[Data excerpts Boundary: Start]

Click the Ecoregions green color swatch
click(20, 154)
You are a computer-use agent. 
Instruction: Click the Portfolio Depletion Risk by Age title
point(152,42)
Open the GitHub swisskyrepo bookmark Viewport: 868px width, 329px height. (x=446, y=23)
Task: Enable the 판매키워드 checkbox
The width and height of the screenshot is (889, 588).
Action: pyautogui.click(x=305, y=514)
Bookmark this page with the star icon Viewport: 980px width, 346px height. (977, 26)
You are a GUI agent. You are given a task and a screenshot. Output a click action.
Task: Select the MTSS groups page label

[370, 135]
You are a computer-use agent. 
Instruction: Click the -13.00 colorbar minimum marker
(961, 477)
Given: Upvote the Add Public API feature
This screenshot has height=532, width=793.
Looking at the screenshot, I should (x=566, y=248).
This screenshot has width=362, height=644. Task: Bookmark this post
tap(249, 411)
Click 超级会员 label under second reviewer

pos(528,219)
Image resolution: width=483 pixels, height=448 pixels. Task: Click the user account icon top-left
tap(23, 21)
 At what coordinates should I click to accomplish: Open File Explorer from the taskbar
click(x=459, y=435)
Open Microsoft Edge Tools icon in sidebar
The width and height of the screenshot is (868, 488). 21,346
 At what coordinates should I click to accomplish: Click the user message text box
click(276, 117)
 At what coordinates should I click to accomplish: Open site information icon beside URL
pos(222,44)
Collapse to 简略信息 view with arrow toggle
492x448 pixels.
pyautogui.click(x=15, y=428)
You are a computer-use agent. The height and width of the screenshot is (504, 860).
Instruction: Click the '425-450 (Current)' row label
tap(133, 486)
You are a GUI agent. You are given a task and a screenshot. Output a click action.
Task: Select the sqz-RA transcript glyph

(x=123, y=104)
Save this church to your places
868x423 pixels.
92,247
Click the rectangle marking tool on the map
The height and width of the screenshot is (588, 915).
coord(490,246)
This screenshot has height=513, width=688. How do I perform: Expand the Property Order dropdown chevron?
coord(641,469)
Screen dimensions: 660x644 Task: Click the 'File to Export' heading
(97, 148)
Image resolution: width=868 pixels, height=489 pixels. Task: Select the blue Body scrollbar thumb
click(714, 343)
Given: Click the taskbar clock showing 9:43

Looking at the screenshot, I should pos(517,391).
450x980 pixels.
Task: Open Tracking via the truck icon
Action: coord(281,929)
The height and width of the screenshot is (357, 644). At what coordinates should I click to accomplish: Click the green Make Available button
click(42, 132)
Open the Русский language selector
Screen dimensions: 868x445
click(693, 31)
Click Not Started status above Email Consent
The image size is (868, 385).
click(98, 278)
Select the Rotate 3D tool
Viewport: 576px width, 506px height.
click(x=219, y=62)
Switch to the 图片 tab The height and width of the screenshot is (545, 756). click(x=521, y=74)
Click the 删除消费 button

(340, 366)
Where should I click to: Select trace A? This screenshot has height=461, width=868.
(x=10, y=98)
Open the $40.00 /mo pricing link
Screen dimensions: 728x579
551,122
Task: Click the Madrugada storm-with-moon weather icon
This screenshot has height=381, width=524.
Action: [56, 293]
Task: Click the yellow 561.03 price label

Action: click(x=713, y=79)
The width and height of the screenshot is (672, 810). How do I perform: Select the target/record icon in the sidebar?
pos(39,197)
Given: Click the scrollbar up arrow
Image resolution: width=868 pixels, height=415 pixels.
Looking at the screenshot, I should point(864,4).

[Data excerpts Boundary: End]

• **What you should do**
Write the entries out once more, exactly, without dropping a line.

• **Answer for the task**
Click the Ecoregions green color swatch
click(20, 154)
You are a computer-use agent. 
Instruction: Click the Portfolio Depletion Risk by Age title
point(152,42)
Open the GitHub swisskyrepo bookmark Viewport: 868px width, 329px height. (x=446, y=23)
Task: Enable the 판매키워드 checkbox
The width and height of the screenshot is (889, 588).
Action: pyautogui.click(x=305, y=514)
Bookmark this page with the star icon Viewport: 980px width, 346px height. (977, 26)
You are a GUI agent. You are given a task and a screenshot. Output a click action.
Task: Select the MTSS groups page label

[370, 135]
You are a computer-use agent. 
Instruction: Click the -13.00 colorbar minimum marker
(961, 477)
Given: Upvote the Add Public API feature
This screenshot has height=532, width=793.
Looking at the screenshot, I should (x=566, y=248).
This screenshot has width=362, height=644. Task: Bookmark this post
tap(249, 411)
Click 超级会员 label under second reviewer

pos(528,219)
Image resolution: width=483 pixels, height=448 pixels. Task: Click the user account icon top-left
tap(23, 21)
 At what coordinates should I click to accomplish: Open File Explorer from the taskbar
click(x=459, y=435)
Open Microsoft Edge Tools icon in sidebar
The width and height of the screenshot is (868, 488). 21,346
 At what coordinates should I click to accomplish: Click the user message text box
click(276, 117)
 At what coordinates should I click to accomplish: Open site information icon beside URL
pos(222,44)
Collapse to 简略信息 view with arrow toggle
492x448 pixels.
pyautogui.click(x=15, y=428)
You are a computer-use agent. The height and width of the screenshot is (504, 860).
Instruction: Click the '425-450 (Current)' row label
tap(133, 486)
You are a GUI agent. You are given a task and a screenshot. Output a click action.
Task: Select the sqz-RA transcript glyph

(x=123, y=104)
Save this church to your places
868x423 pixels.
92,247
Click the rectangle marking tool on the map
The height and width of the screenshot is (588, 915).
coord(490,246)
This screenshot has height=513, width=688. How do I perform: Expand the Property Order dropdown chevron?
coord(641,469)
Screen dimensions: 660x644 Task: Click the 'File to Export' heading
(97, 148)
Image resolution: width=868 pixels, height=489 pixels. Task: Select the blue Body scrollbar thumb
click(714, 343)
Given: Click the taskbar clock showing 9:43

Looking at the screenshot, I should pos(517,391).
450x980 pixels.
Task: Open Tracking via the truck icon
Action: coord(281,929)
The height and width of the screenshot is (357, 644). At what coordinates should I click to accomplish: Click the green Make Available button
click(42, 132)
Open the Русский language selector
Screen dimensions: 868x445
click(693, 31)
Click Not Started status above Email Consent
The image size is (868, 385).
click(98, 278)
Select the Rotate 3D tool
Viewport: 576px width, 506px height.
click(x=219, y=62)
Switch to the 图片 tab The height and width of the screenshot is (545, 756). click(x=521, y=74)
Click the 删除消费 button

(340, 366)
Where should I click to: Select trace A? This screenshot has height=461, width=868.
(x=10, y=98)
Open the $40.00 /mo pricing link
Screen dimensions: 728x579
551,122
Task: Click the Madrugada storm-with-moon weather icon
This screenshot has height=381, width=524.
Action: [56, 293]
Task: Click the yellow 561.03 price label

Action: click(x=713, y=79)
The width and height of the screenshot is (672, 810). How do I perform: Select the target/record icon in the sidebar?
pos(39,197)
Given: Click the scrollbar up arrow
Image resolution: width=868 pixels, height=415 pixels.
Looking at the screenshot, I should point(864,4).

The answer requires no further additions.